__GOAL OF THE EXERCISE__
Output the data in full. Keep every entry exactly as written.

__SOURCE MATERIAL__
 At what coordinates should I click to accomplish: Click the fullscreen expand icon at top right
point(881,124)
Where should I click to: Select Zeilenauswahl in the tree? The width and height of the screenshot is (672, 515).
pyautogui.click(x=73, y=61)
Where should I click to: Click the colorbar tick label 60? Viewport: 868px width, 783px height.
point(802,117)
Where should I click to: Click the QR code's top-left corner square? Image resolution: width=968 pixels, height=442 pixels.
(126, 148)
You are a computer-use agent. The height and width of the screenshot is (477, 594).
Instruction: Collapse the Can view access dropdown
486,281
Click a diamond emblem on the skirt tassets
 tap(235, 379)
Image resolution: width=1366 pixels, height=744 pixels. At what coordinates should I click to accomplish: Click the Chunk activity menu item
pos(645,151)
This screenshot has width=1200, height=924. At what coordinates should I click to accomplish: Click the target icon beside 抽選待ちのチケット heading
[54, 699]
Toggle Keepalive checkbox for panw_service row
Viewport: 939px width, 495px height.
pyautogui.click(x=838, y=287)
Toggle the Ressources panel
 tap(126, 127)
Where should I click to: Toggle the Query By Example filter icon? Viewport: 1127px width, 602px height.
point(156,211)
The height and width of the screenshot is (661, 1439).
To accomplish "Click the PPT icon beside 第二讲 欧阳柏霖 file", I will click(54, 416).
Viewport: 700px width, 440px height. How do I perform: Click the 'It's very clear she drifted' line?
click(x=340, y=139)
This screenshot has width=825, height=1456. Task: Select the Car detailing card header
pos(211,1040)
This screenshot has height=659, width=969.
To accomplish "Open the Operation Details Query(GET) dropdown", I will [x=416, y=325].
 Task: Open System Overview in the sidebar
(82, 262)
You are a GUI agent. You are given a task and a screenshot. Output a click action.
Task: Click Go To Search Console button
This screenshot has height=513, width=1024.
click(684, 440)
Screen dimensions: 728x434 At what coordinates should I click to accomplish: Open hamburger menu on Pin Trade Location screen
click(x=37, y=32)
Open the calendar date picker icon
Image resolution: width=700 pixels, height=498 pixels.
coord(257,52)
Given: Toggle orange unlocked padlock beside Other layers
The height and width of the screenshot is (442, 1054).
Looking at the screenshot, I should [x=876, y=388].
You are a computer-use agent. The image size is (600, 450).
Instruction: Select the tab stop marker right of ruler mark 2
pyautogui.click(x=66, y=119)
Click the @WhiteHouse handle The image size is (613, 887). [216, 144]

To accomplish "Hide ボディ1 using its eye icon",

__EXERCISE RESULT__
 At what coordinates should I click to accomplish: Click the fullscreen expand icon at top right
point(881,124)
Where should I click to: Select Zeilenauswahl in the tree? The width and height of the screenshot is (672, 515).
pyautogui.click(x=73, y=61)
Where should I click to: Click the colorbar tick label 60? Viewport: 868px width, 783px height.
point(802,117)
Where should I click to: Click the QR code's top-left corner square? Image resolution: width=968 pixels, height=442 pixels.
(126, 148)
You are a computer-use agent. The height and width of the screenshot is (477, 594).
Instruction: Collapse the Can view access dropdown
486,281
Click a diamond emblem on the skirt tassets
 tap(235, 379)
Image resolution: width=1366 pixels, height=744 pixels. At what coordinates should I click to accomplish: Click the Chunk activity menu item
pos(645,151)
This screenshot has width=1200, height=924. At what coordinates should I click to accomplish: Click the target icon beside 抽選待ちのチケット heading
[54, 699]
Toggle Keepalive checkbox for panw_service row
Viewport: 939px width, 495px height.
pyautogui.click(x=838, y=287)
Toggle the Ressources panel
 tap(126, 127)
Where should I click to: Toggle the Query By Example filter icon? Viewport: 1127px width, 602px height.
point(156,211)
The height and width of the screenshot is (661, 1439).
To accomplish "Click the PPT icon beside 第二讲 欧阳柏霖 file", I will click(54, 416).
Viewport: 700px width, 440px height. How do I perform: Click the 'It's very clear she drifted' line?
click(x=340, y=139)
This screenshot has width=825, height=1456. Task: Select the Car detailing card header
pos(211,1040)
This screenshot has height=659, width=969.
To accomplish "Open the Operation Details Query(GET) dropdown", I will [x=416, y=325].
 Task: Open System Overview in the sidebar
(82, 262)
You are a GUI agent. You are given a task and a screenshot. Output a click action.
Task: Click Go To Search Console button
This screenshot has height=513, width=1024.
click(684, 440)
Screen dimensions: 728x434 At what coordinates should I click to accomplish: Open hamburger menu on Pin Trade Location screen
click(x=37, y=32)
Open the calendar date picker icon
Image resolution: width=700 pixels, height=498 pixels.
coord(257,52)
Given: Toggle orange unlocked padlock beside Other layers
The height and width of the screenshot is (442, 1054).
Looking at the screenshot, I should [x=876, y=388].
You are a computer-use agent. The image size is (600, 450).
Instruction: Select the tab stop marker right of ruler mark 2
pyautogui.click(x=66, y=119)
Click the @WhiteHouse handle The image size is (613, 887). [216, 144]

To accomplish "Hide ボディ1 using its eye icon",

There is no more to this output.